Revenue Projections and the Path to Public Markets
Shield AI is projecting more than 80% revenue growth by year-end 2026, according to statements from cofounder Brandon Tseng and CFO Kingsley Afemikhe. Based on 2025 revenue figures, that would equate to at least $540 million in revenue this year.
“We don’t expect growth to slow down,” Tseng told Fortune.
Board member Doug Philippone has said Shield AI has “a definitive path to going public,” though no IPO timeline has been officially announced. The company’s Hivemind autonomy software was selected in February as a provider for the U.S. Air Force’s Collaborative Combat Aircraft program — the Air Force’s effort to deploy autonomous wingman drones alongside piloted fighter aircraft. That contract selection is the proximate trigger for the valuation jump.
Defense Tech’s Moment
Shield AI’s raise is happening in the context of an extraordinary period for defense technology investment. Venture capital deals in the defense sector reached $49.1 billion in 2025, according to PitchBook — nearly double the $27.2 billion recorded the year before. The Pentagon’s fiscal year 2026 budget requests $13.4 billion for autonomous weapons programs, with counter-drone capabilities at the top of the list.

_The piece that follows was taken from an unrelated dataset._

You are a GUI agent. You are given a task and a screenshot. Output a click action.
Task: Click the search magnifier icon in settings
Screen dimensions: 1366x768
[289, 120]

Shield AI’s most direct competitor, Anduril, last raised $2.5 billion at a $30.5 billion valuation in June 2025 and was reportedly pursuing an $8 billion round at a $60 billion valuation as of early 2026. The gap in absolute valuation is large, but Shield AI’s combat-proven track record in Ukraine and the Air Force contract give it a distinct narrative.
The broader question for investors is whether Shield AI’s valuation reflects genuine near-term revenue potential or the speculative enthusiasm that has historically accompanied defense procurement cycles. The answer likely depends on whether the Air Force’s Collaborative Combat Aircraft program moves from selection to full deployment on schedule, and whether Hivemind can scale across the range of platforms — fixed-wing, rotary, and ground vehicles — that Shield AI has committed to.
For now, the institutional money is betting on yes.